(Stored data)
----------

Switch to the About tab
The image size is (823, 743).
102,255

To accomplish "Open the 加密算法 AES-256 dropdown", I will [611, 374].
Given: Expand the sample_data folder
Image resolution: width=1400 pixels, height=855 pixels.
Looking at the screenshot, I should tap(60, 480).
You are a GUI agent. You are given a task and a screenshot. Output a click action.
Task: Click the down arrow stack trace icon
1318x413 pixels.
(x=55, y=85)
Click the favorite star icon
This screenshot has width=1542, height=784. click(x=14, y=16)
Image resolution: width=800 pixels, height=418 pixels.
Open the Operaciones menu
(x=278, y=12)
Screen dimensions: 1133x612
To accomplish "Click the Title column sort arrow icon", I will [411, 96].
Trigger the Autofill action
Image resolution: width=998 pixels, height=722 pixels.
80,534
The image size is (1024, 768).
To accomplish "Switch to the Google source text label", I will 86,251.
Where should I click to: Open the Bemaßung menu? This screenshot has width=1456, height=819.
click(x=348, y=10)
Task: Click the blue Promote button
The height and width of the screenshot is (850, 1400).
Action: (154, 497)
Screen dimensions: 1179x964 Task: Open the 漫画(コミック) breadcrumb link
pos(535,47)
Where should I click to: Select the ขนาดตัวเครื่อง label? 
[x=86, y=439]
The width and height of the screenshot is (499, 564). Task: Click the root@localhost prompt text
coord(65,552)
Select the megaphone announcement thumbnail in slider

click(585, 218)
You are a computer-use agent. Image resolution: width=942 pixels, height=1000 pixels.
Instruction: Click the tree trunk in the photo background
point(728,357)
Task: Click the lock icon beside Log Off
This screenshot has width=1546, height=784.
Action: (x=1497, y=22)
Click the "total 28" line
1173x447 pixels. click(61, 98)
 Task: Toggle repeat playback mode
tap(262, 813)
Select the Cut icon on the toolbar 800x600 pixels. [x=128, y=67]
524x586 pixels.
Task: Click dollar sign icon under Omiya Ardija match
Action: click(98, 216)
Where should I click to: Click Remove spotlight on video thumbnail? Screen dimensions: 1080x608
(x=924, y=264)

----------

## [Instructions to follow]
The result should be every line that contains "Switch", copied from the entries.

## [Expected output]
Switch to the About tab
To accomplish "Switch to the Google source text label", I will 86,251.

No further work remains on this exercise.